El precio del alojamiento ayuda a explicar esta situación. Según los datos, dormir en un hotel de Catalunya cuesta actualmente unos 150 euros de media por noche, aproximadamente un 6% más que hace un año. Ante este incremento, algunas personas optan por pasar la noche en la playa.
Pero ni siquiera hace falta llegar a los hoteles para encontrar precios elevados. Según Hosteltur, durante la temporada de verano una cama en una habitación compartida de ocho personas en un albergue turístico puede llegar a los 63 euros por una noche de viernes. A esta cantidad hay que sumarle cinco euros más en concepto de tasa turística y recargo municipal.
Multas y sanciones de más de 500 euros
Dormir en la playa, sin embargo, no es una alternativa legal.
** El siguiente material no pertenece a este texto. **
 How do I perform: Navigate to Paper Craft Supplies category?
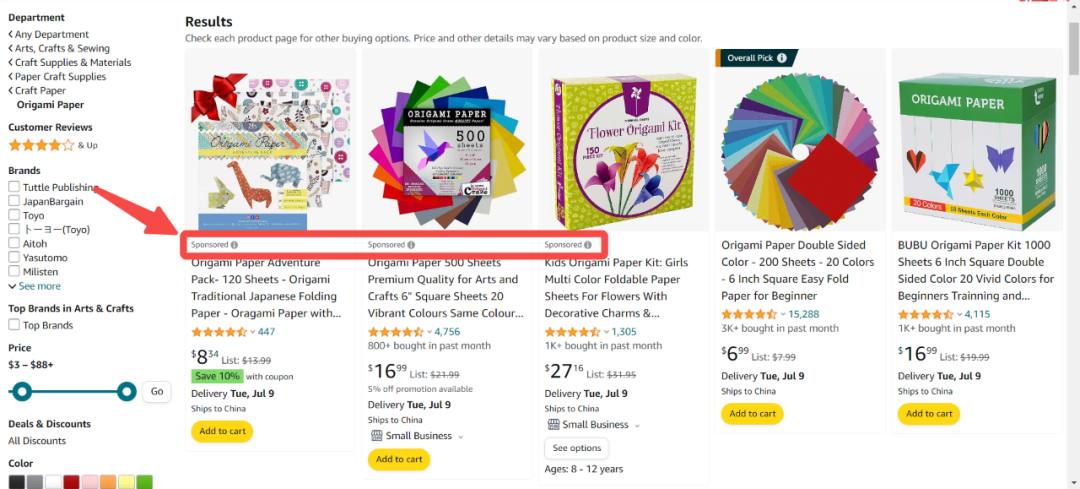point(61,76)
La normativa de Barcelona prohíbe tanto dormir como acampar en los espacios públicos. Según una portavoz del Ayuntamiento citada por Hosteltur, la pernoctación en las playas está prohibida y puede comportar multas de hasta 600 euros. De hecho, la nueva Ordenanza de Convivencia fija sanciones de hasta 500 euros por dormir o acampar en espacios públicos.
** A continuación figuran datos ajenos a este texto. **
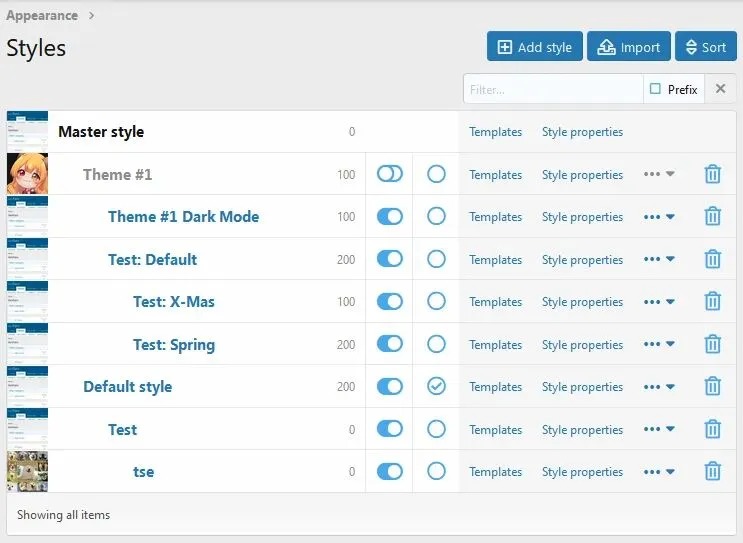Open Templates for Master style

[495, 132]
Además de la posible multa, las condiciones tampoco son fáciles. Las personas que pasan la noche en las playas tienen que marcharse cada madrugada, hacia las tres, para que los servicios municipales puedan empezar a limpiar la arena. Además, también se alerta de la presencia habitual de carteristas en la zona. El fenómeno preocupa a los vecinos. Un residente, en declaraciones recogidas por TVE y Deutsche Welle, denuncia la presencia de acampadas y el uso de las duchas y otros servicios de la playa por parte de las personas que pasan la noche allí.
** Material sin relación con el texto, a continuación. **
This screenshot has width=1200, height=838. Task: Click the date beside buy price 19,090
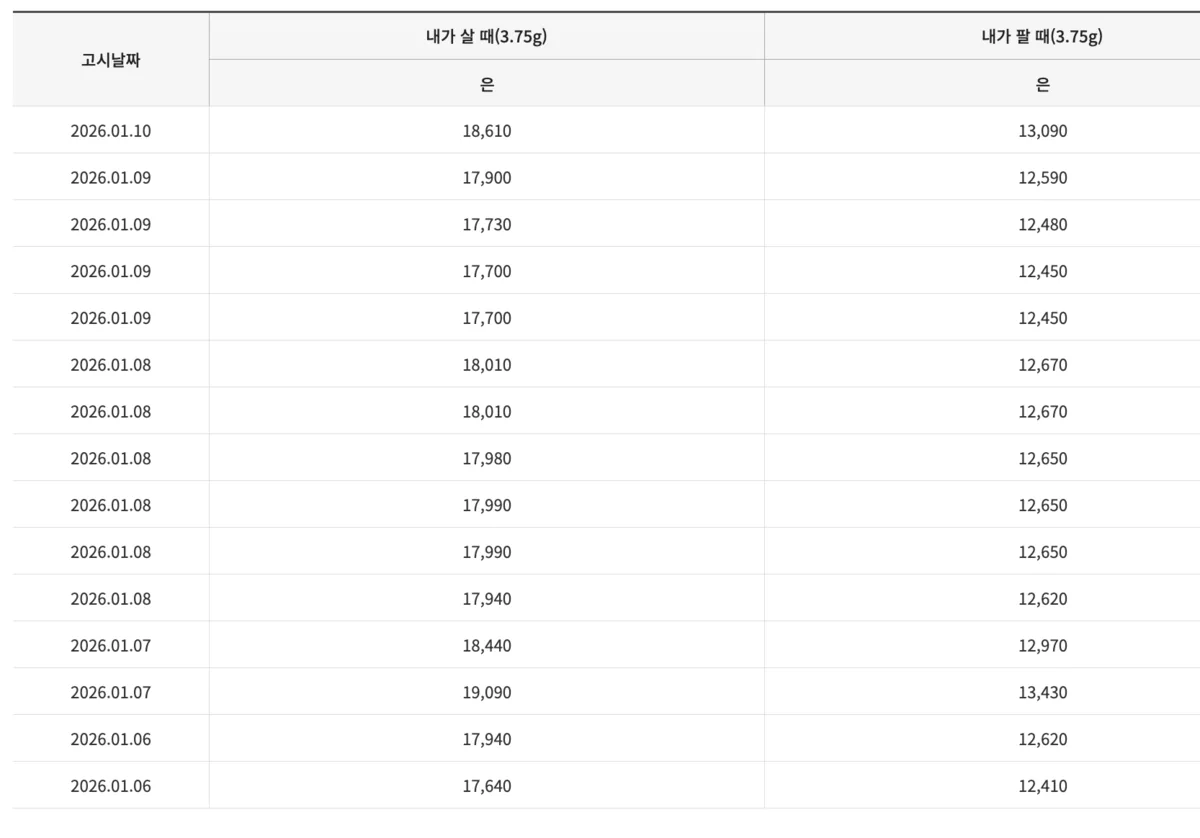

También preocupa al sector turístico. Manel Casals, director general del Gremi d’Hotels de Barcelona, considera que estas imágenes pueden perjudicar la reputación de la ciudad. Según ha explicado al portal Hosteltur, Barcelona está intentando atraer un turismo de "altísima calidad" y la proliferación de este tipo de alojamiento improvisado no encaja con esta apuesta. Apartur, la Associació d'Apartaments Turístics de Barcelona, ve otro problema: la falta de una oferta lo suficientemente amplia de alojamiento. La entidad considera que la repetición de estas situaciones cada verano debería servir como advertencia ante la futura desaparición de los pisos turísticos legales prevista para 2028.
El Ayuntamiento, sin embargo, recuerda que no todas las personas que duermen en las playas son turistas. Según explica a Hosteltur, una parte son personas sin hogar y, en estos casos, los servicios municipales intentan contactar con ellas para ofrecerles ayuda. La Guardia Urbana también patrulla habitualmente las playas y puede desalojar a las personas que pernoctan en ellas.
Las tiendas que aparecen cada noche en la Barceloneta, por lo tanto, son más que una imagen de verano. Reflejan una combinación de precios elevados, falta de alternativas asequibles y situaciones personales muy diferentes que conviven en uno de los espacios más turísticos de Barcelona.